11. Keep hosting DIY to the Rescue, delighted that the series is now doing special episodes that include things like the rebuild of a home destroyed by Hurricane Katrina and the renovation of outdated dressing rooms at the historic Grand Ole Opry.
12. Host the first season of Blog Cabin, DIY Network’s interactive series about building a log cabin according to viewers’ choices and have the time of your life! Partly because it’s in the Smoky Mountains (best office ever,) partly because the crew and cast is awesome, and mostly because, for the first time, you’re allowed to just be yourself while the camera is rolling.
13. Realize that health is salvageable (no gluten! sleep!), but unfortunately marriage is not. Begin the most amicable divorce in history. Cry a lot, but to keep mascara camera-ready, stifle it until you are not shooting.
14. When Trading Spaces comes knocking, answer the door. Commence one year cycle of building-your-ass-off-with-a-gun-to-your-head-while-a-time-bomb-is-ticking. Sigh, because after grad school and Freeform Furniture, that sh*t is a piece of cake. What else you got?
15. In an effort to incorporate more design-related material into your tv work, court arts network Ovation, and end up with a hosting gig for two international design shows: Designer People (profiling the world’s leading designers in fashion, interiors, graphics, architecture and industrial design) and Designer Travel (profiling the world’s most creative cities through the eyes of it’s top creatives).
16. As the host of these programs, travel the world at warp-speed (thirteen cities on three different continents in thirty days) interviewing your idols rockstars of design, while wearing dresses and high heels. No tool belts! Engage in mass amounts of schlepping, hoisting, hauling, driving and changing clothes in the back of rental cars, and very minimal amounts of sleeping. It’s soooo worth it in order to tour the job site of the Metropol Parasol project with Juergen Mayer H! Or have a casual conversation with Marc Newson on his couch at his home in Paris! Or spend a couple of days with the absolutely legendary Zandra Rhodes! Michael Young, Marcel Wanders, Bjarke Ingels… love every single nano-second of it.
17. While waiting to find out if Designer People will get picked up for a future season, get tapped by A&E to be a host and designer on a new series, Fix This Yard. Begin two (+?) season cycle of working (hard) outside in the sunshine (and rain) with flowers (and bugs) and occasionally alligators. Laugh to yourself about how unpredictable the journey has been — how you were always taught to have a plan, but that you couldn’t have planned ANY of this, then pick up the shovel and get back to digging holes.
18. Meanwhile strike up a conversation with ReadyMade, that handsome magazine you’ve been eyeing for some time. Enjoy the instant chemistry and take them up on their offer to write an advice column in every issue.
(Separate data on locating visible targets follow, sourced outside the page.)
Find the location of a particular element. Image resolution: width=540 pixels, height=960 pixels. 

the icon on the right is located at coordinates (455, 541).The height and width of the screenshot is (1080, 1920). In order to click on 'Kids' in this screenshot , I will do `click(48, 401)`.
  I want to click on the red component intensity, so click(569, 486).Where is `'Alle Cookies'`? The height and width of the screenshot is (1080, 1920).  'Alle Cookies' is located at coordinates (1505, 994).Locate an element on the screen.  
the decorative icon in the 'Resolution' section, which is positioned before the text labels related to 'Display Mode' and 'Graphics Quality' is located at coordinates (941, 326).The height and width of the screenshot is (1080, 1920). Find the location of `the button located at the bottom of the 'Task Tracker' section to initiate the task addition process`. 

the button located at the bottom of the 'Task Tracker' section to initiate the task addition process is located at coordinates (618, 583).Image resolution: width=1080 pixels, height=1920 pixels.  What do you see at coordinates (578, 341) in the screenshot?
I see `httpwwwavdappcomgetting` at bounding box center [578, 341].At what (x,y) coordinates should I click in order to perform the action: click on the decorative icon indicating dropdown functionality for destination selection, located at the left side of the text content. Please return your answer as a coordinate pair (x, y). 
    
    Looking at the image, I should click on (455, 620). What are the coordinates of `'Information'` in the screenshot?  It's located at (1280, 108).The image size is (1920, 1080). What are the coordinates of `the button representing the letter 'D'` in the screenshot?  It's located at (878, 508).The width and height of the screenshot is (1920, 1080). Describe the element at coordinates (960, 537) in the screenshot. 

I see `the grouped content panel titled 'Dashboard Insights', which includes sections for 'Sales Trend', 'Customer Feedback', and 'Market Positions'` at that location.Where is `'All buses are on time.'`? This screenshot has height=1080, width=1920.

Get a kick out of solving readers’ dilemmas in written form.
19. Next, host a web-series launched in July called Urban-Eco, and teach people how to make homemade cheese, grow herbs and re-purpose their wine corks, among other totally useful and interesting bits of information.
20. The next steps are TBD as this project is still unfinished. However, they will probably include: designing, making, hosting, hustling, writing, trying to be a better cook, staying connected with friends and family, a few dating misadventures, hopefully a hypo-allergenic puppy, and a plan, even though it is understood that things will most likely not go according to that plan. Because plans, like pants, can always be changed, but you really shouldn’t leave the house without them.